◆ DATA:
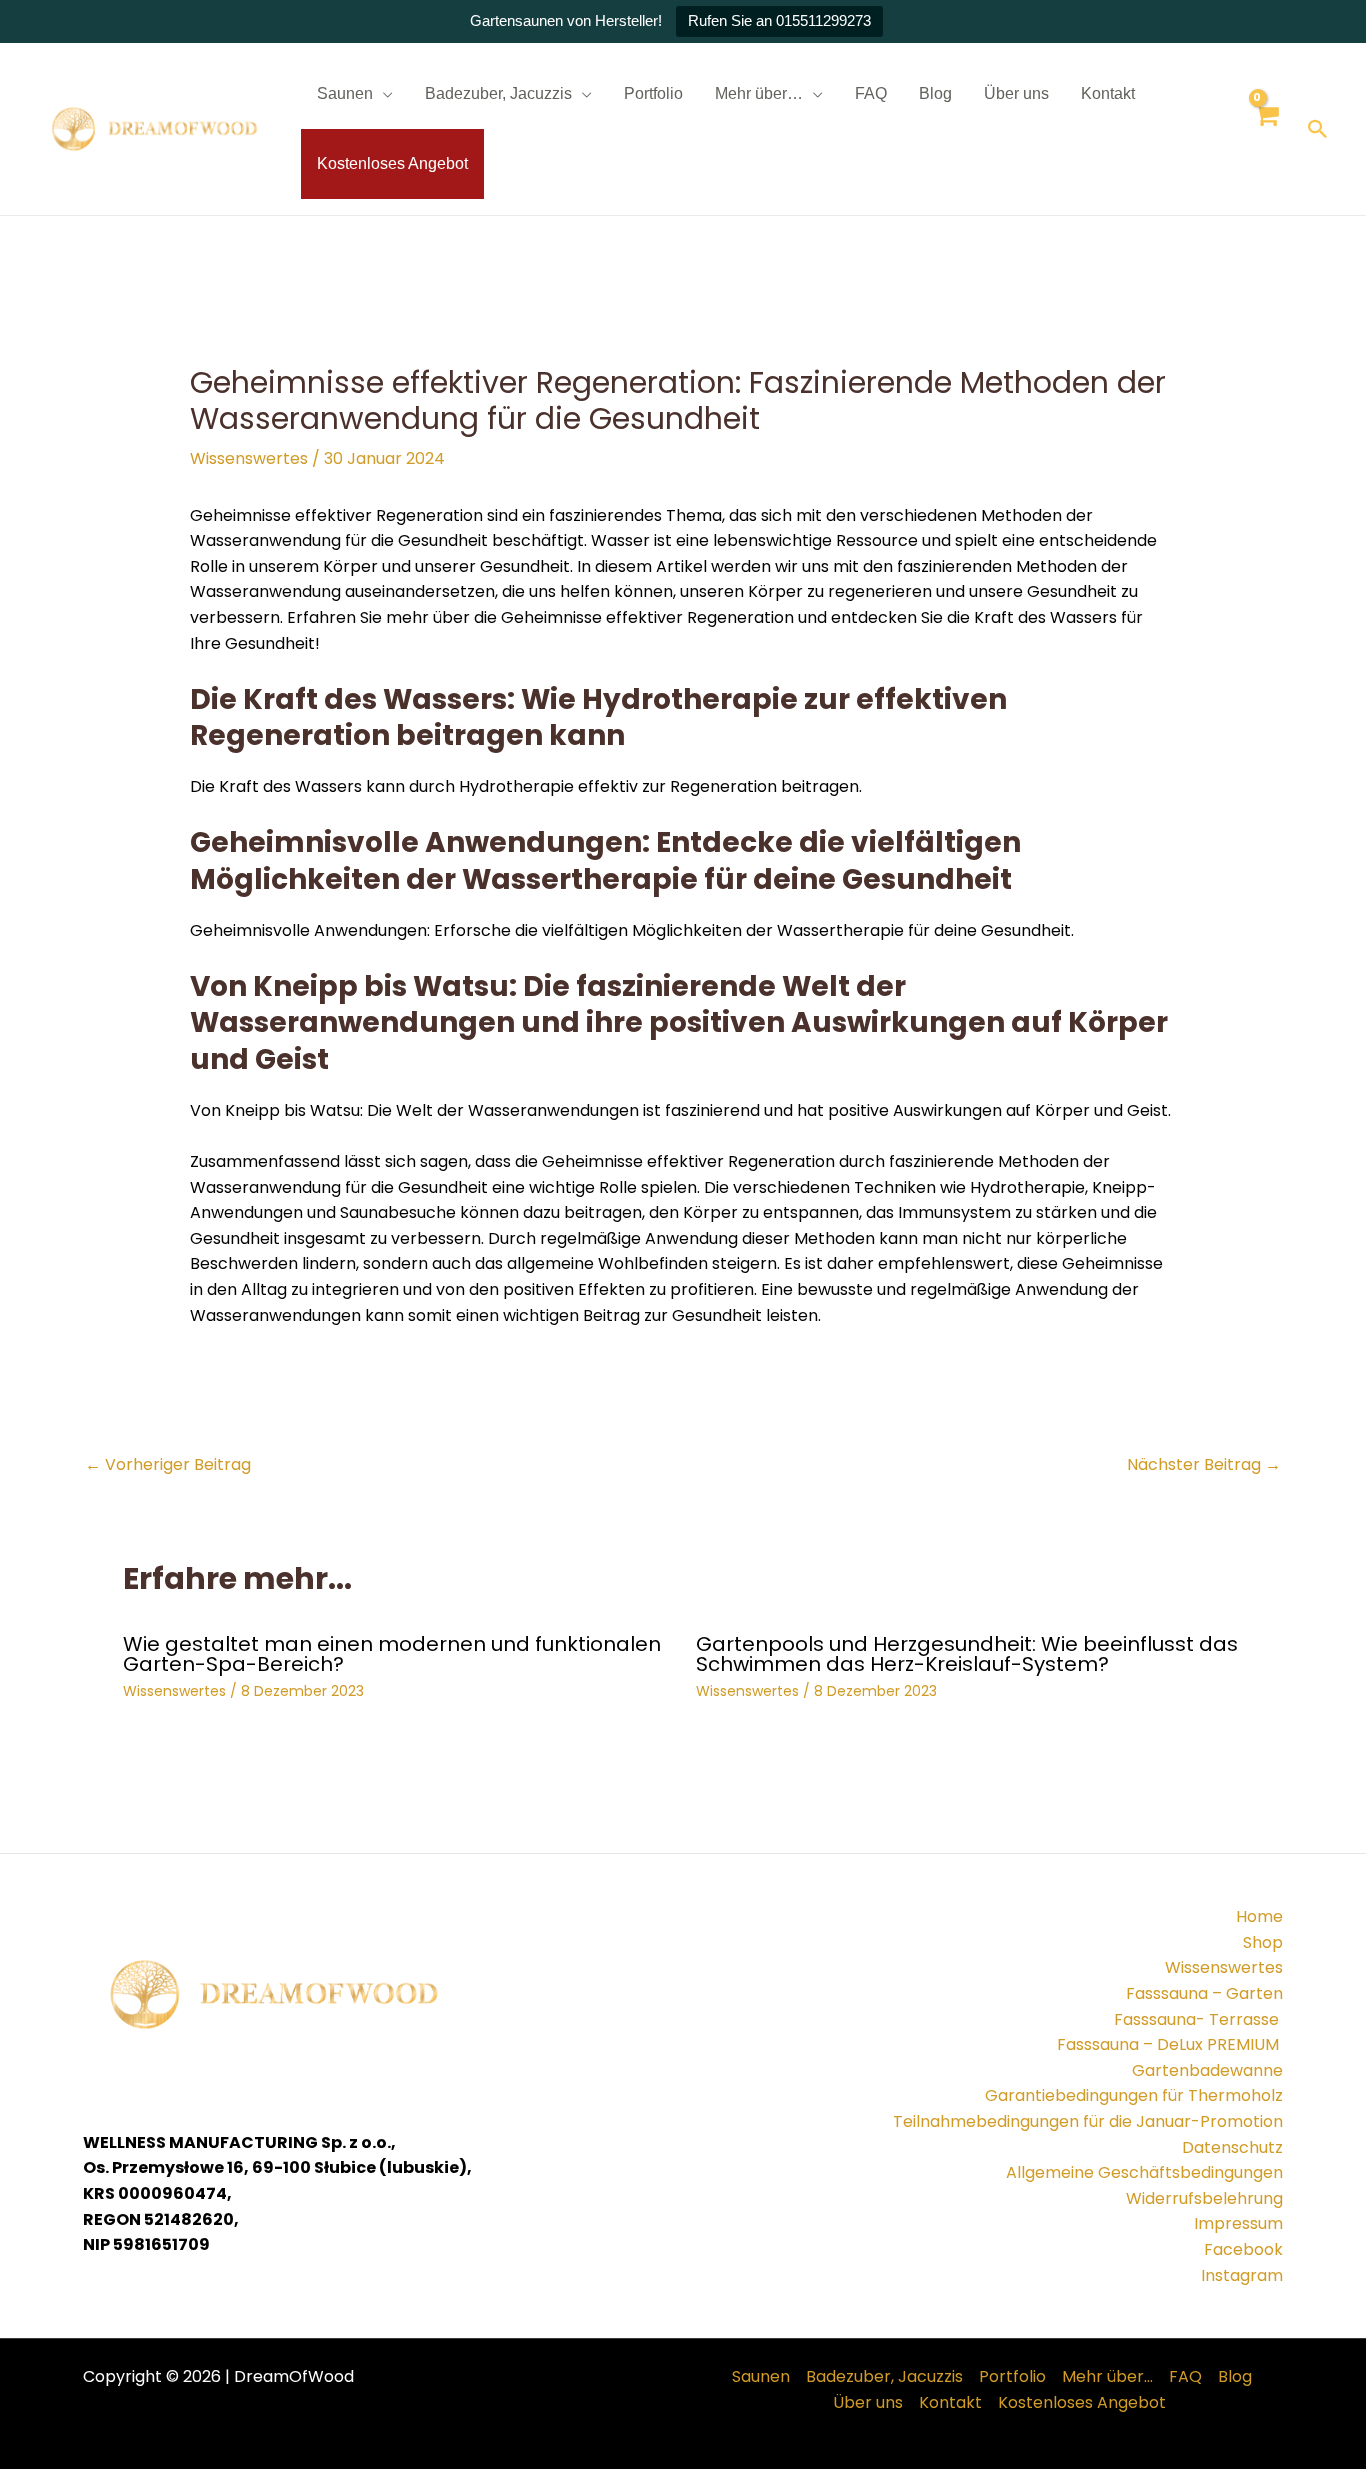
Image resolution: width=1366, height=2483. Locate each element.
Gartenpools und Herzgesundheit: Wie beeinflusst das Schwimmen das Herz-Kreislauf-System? (967, 1654)
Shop (1263, 1942)
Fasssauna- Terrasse (1198, 2019)
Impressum (1238, 2223)
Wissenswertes (249, 458)
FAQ (871, 93)
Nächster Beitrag (1204, 1464)
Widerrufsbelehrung (1204, 2198)
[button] (1318, 129)
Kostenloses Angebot (392, 163)
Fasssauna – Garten (1204, 1993)
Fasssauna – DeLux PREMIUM (1170, 2044)
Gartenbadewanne (1207, 2070)
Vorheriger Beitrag (168, 1464)
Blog (935, 93)
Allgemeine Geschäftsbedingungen (1144, 2172)
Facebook (1243, 2249)
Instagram (1242, 2275)
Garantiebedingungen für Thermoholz (1134, 2095)
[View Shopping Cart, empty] (1265, 129)
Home (1259, 1916)
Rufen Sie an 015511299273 (779, 20)
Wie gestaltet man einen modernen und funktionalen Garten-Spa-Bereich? (392, 1654)
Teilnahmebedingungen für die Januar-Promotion (1088, 2121)
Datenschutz (1232, 2147)
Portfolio (653, 93)
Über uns (1016, 93)
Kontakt (1108, 93)
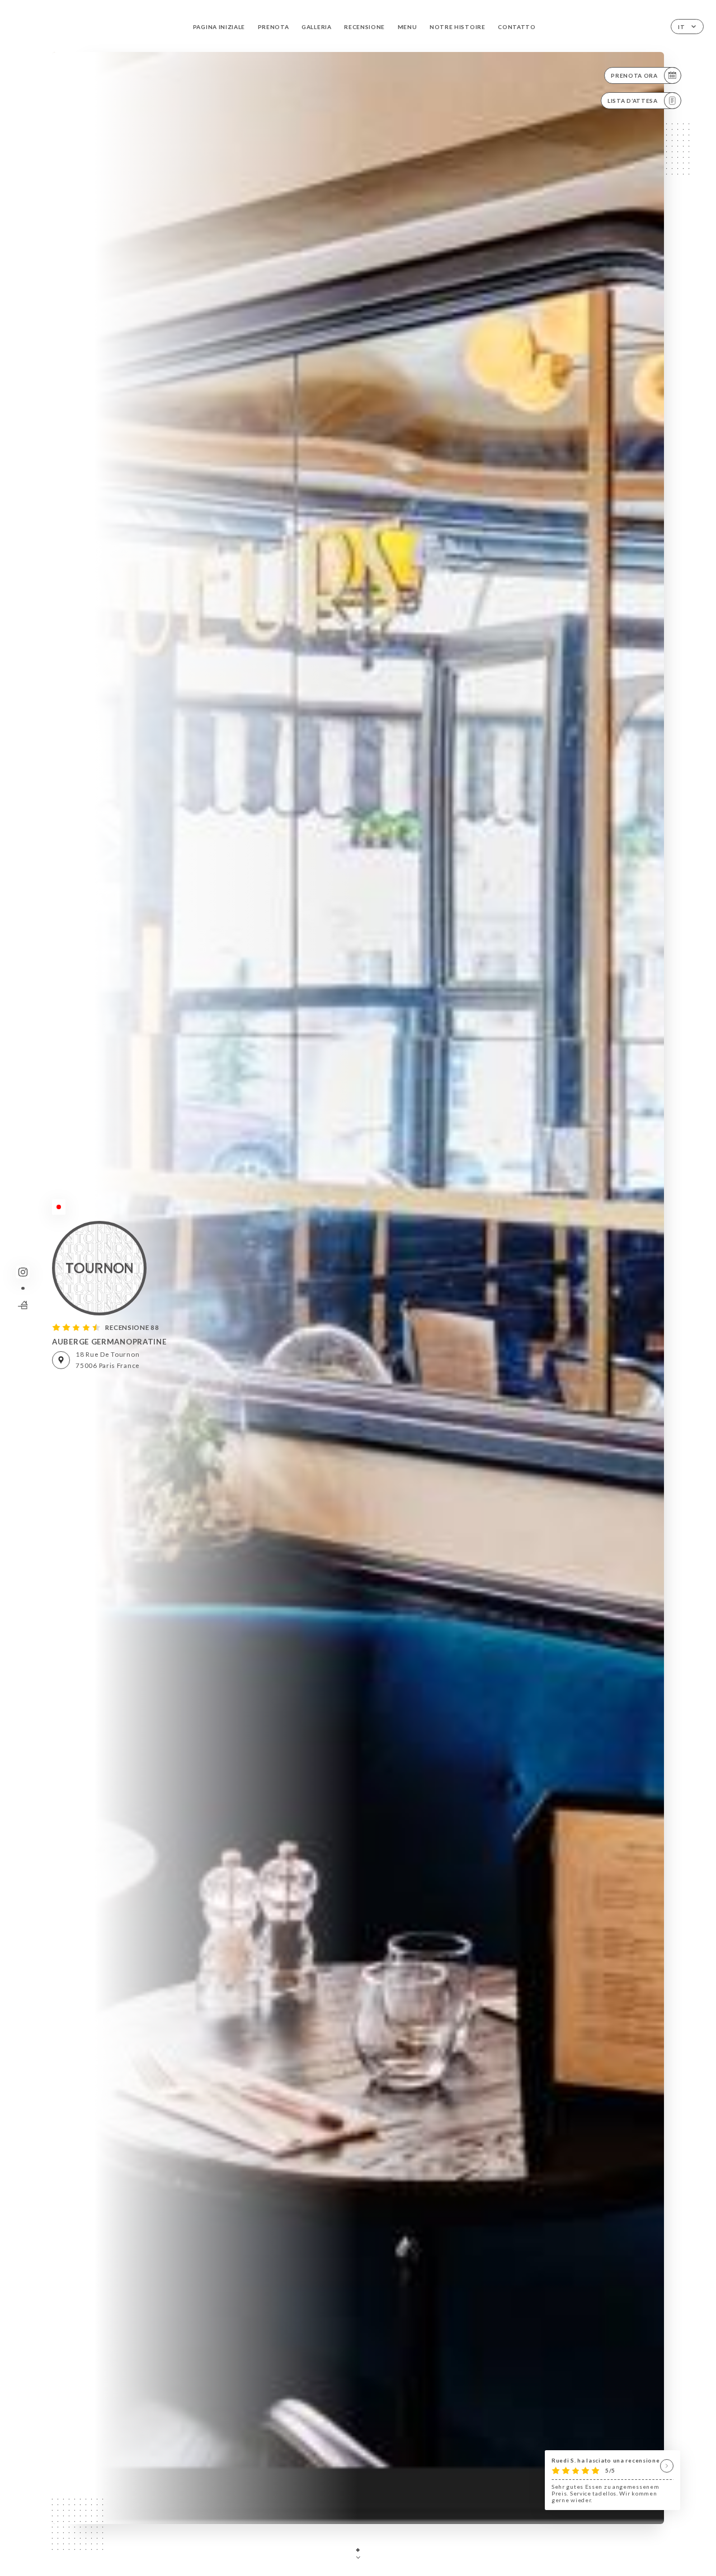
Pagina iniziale (219, 26)
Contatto (517, 26)
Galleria (317, 26)
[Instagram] (22, 1272)
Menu (407, 26)
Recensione (364, 26)
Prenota (273, 26)
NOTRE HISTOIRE (458, 26)
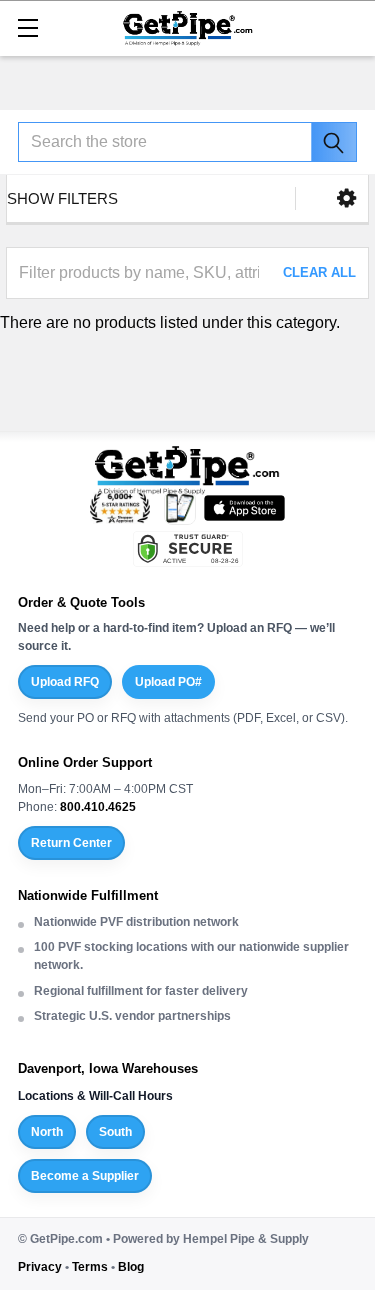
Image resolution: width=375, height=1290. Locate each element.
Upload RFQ (65, 682)
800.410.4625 (98, 807)
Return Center (71, 843)
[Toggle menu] (27, 27)
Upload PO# (168, 682)
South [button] (115, 1132)
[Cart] (350, 26)
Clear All (319, 272)
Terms (90, 1267)
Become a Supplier (85, 1176)
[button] (346, 198)
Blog (131, 1267)
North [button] (47, 1132)
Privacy (40, 1267)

◆ WORK TASK: Restate word for word, please, the line containing "Vorheriger Beitrag (168, 1464)" and all lines after it through the end of the material; the pictures do not belong in the copy.

◆ REPLY:
Vorheriger Beitrag (168, 1464)
Blog (935, 93)
Allgemeine Geschäftsbedingungen (1144, 2172)
Facebook (1243, 2249)
Instagram (1242, 2275)
Garantiebedingungen für Thermoholz (1134, 2095)
[View Shopping Cart, empty] (1265, 129)
Home (1259, 1916)
Rufen Sie an 015511299273 (779, 20)
Wie gestaltet man einen modernen und funktionalen Garten-Spa-Bereich? (392, 1654)
Teilnahmebedingungen für die Januar-Promotion (1088, 2121)
Datenschutz (1232, 2147)
Portfolio (653, 93)
Über uns (1016, 93)
Kontakt (1108, 93)
Pagina iniziale (219, 26)
Contatto (517, 26)
Galleria (317, 26)
[Instagram] (22, 1272)
Menu (407, 26)
Recensione (364, 26)
Prenota (273, 26)
NOTRE HISTOIRE (458, 26)
Image resolution: width=375, height=1290. Locate each element.
Upload RFQ (65, 682)
800.410.4625 (98, 807)
Return Center (71, 843)
[Toggle menu] (27, 27)
Upload PO# (168, 682)
South [button] (115, 1132)
[Cart] (350, 26)
Clear All (319, 272)
Terms (90, 1267)
Become a Supplier (85, 1176)
[button] (346, 198)
Blog (131, 1267)
North [button] (47, 1132)
Privacy (40, 1267)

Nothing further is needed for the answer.